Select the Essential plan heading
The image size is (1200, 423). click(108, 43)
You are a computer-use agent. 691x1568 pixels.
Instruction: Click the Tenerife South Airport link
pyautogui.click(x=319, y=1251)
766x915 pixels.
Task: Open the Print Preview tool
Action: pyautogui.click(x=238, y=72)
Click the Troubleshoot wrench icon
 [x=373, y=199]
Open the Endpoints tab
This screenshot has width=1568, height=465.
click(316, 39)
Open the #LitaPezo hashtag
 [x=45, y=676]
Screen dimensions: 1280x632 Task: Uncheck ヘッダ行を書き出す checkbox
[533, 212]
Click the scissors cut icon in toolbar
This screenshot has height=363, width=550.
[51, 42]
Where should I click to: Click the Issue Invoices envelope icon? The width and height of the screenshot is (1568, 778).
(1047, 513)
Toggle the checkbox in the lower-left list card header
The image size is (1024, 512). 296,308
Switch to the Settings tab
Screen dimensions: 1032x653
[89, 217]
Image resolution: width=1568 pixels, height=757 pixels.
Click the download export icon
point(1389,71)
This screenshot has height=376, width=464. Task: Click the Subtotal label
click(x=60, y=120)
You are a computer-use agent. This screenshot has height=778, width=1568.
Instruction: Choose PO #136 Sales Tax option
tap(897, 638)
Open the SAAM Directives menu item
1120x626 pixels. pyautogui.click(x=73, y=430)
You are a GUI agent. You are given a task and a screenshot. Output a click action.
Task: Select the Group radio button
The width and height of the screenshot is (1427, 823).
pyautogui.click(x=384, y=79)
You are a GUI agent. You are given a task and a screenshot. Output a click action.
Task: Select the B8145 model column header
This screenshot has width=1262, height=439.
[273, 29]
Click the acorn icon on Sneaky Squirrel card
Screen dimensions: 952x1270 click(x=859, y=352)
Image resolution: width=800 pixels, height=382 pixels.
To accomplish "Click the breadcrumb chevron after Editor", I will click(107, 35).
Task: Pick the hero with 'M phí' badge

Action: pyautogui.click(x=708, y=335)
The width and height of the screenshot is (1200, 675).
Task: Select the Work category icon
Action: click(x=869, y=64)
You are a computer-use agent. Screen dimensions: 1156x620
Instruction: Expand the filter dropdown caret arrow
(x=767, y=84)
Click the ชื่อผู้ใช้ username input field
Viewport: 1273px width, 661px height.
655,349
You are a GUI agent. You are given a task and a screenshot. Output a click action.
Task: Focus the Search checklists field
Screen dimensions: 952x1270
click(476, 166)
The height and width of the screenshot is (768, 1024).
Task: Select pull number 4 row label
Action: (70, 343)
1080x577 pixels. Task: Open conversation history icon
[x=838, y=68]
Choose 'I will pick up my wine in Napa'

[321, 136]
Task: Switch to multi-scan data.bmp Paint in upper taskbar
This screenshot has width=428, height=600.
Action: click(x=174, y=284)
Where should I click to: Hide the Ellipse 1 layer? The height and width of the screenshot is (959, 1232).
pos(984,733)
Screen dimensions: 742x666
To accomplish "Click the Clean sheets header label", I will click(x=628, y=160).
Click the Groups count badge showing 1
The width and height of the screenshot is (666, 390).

══════

Exercise brief:
The reply should consist solely of the lines above from the one that has "Choose 'I will pick up my wine in Napa'" through the one that has "Screen dimensions: 742x666", reproduced exactly.

Answer space:
Choose 'I will pick up my wine in Napa'

[321, 136]
Task: Switch to multi-scan data.bmp Paint in upper taskbar
This screenshot has width=428, height=600.
Action: click(x=174, y=284)
Where should I click to: Hide the Ellipse 1 layer? The height and width of the screenshot is (959, 1232).
pos(984,733)
Screen dimensions: 742x666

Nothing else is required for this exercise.